With all of these machines to think for me, I wonder if all of the schooling I’m enduring to go from my LPN to RN is obsolete. Yes, compassion and empathy can’t be taught or replaced by technology. But sometimes it seems to me that a technology-savvy teenager could do much of this job, as long as she could stomach the visuals at the bedside. I remember studying night and day for an exam about calculating medication dosages, only to discover that the computers give the exact dosage and that drugs come from the pharmacy just as they should be given.
Maybe we are a little bit dependent on technology. You should see the mass panic when there is an electrical surge. Nurses often waste time finding computers on wheels (affectionately known as “COWs”) that have a full battery. If they’re not charged or there’s not enough charge to go around, very few people get any work done until power is restored.
The training that matters are the critical thinking skills that use the information our tools help us obtain and analyze. Without the nurses assessment of their patient, the equipment is useless to me.
I am a seasoned nurse of 29 years presently working on a Med-Surg-Onc floor, day shift, and working on my Masters and continue to love all that I I do for nursing. Need I say more about how I feel about nursing. We need the technology, when we have enough of the right hardware/software items, when they work properly, and are charged appropriately they make the time we spend at the bedside more meaningful. We are in a shortage with more patients to nurse ratios, and sicker patients on hospital floors. We are working harder than ever. Our skills, hand on, visual, auditory, knowledge and critical thinking can never be taken away from us and we are the heart of nursing the sick. Education is worth all the time and effort. Technology can never take us over, it is going to help us cut down on paperwork, help us keep our patients safe and help us provide quality care. I read an article that described a “nursebot”. Our caring ways can never be replaced by technology. Continue to make the connection I am there in the trenches fighting the battle to protect our patients with you!

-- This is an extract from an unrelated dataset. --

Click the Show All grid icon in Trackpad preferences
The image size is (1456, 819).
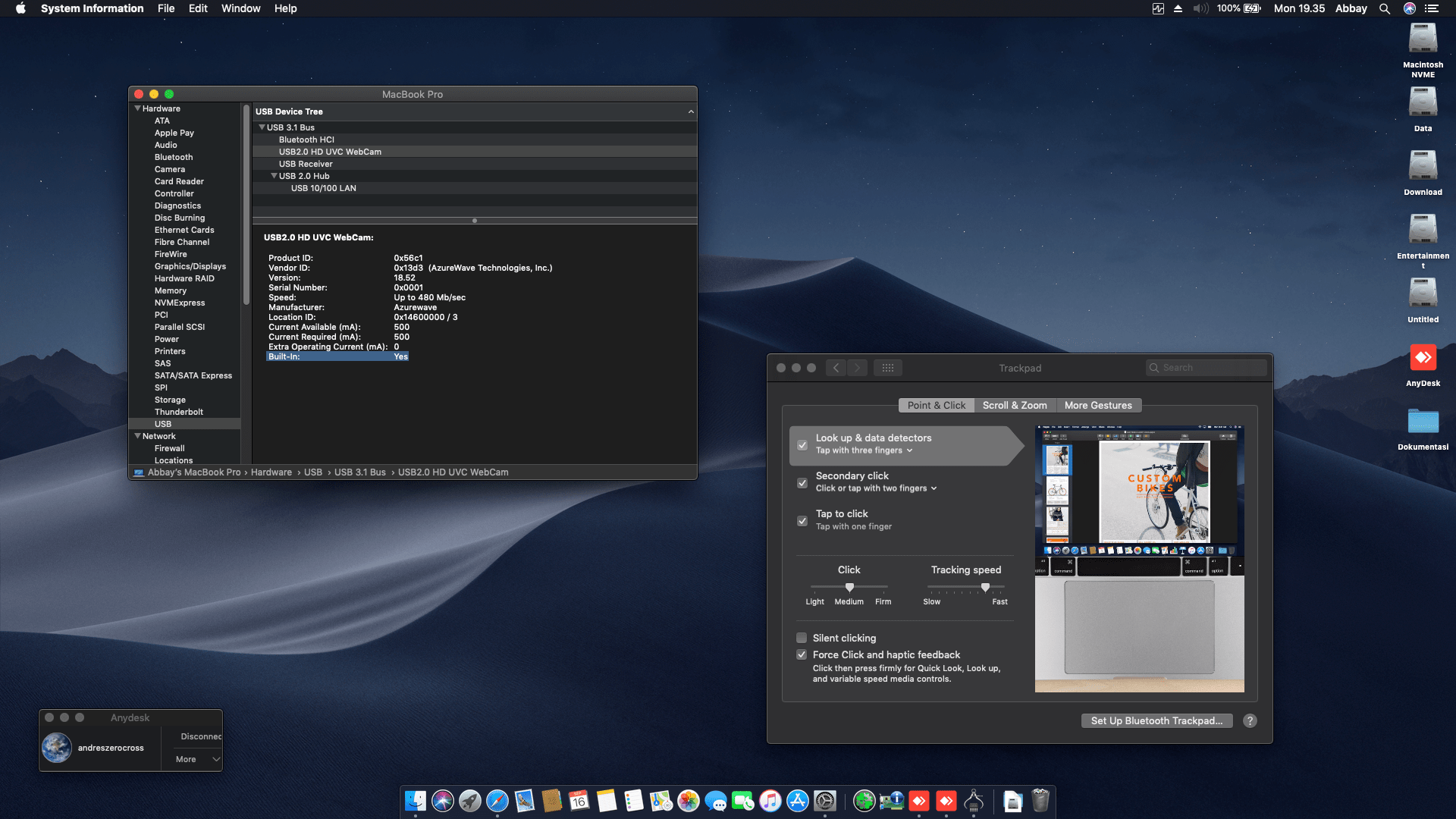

Although equipment is nice to have and to use, we must never forget that it is the patient that we are to take care of. I have seen too many times when care givers start treating lab values and other reports about patients. After a few days, the patients get worse, because they forgot the objective is patient care! Not lab or other equipment care.
Computers are great, but there should always be enough that are hard wired so that, on the occasion that the charge is low, you can still do the job.

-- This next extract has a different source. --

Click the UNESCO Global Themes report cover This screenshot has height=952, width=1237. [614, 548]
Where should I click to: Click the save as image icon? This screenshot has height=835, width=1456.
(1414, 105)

Technology will never take the place of common sense and proper training. As a “seasoned” nurse who now works for an equipment company, I see negative outcomes when nurses don’t know how to properly use technology and just “figure it out!” Most of the equipment out there can actually help us do our jobs better and more efficiently but if we are not properly trained, we are likely not going to see the benefit. Technology is only as good as the operator- that is why your training is important, always. Hang in there, we need you.

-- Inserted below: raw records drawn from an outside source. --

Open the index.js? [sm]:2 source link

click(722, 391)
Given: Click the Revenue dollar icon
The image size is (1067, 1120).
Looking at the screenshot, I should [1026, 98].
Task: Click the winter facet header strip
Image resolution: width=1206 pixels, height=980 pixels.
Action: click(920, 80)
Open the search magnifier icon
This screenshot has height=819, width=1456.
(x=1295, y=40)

The technology helps. The problem lies in the lack of equipment. The facilities need to encourage physicians to use their own equipment. I have had so many stethoscopes “walk” that I use the disposables. The problem becomes all my patient’s lung sounds are deminshed. I understand this puts the patient, and my license at risk, but we are not reimbursed for “theft.” Staffing and education are issues as well. No technology, currently in use, can care for 2 critical or 5 very sick patients. I think before nursing education or nurses become obsolete, physicians would become obsolete. Nursing is advancing healthcare with advanced practice nurses taking jobs from physicians and they are scared.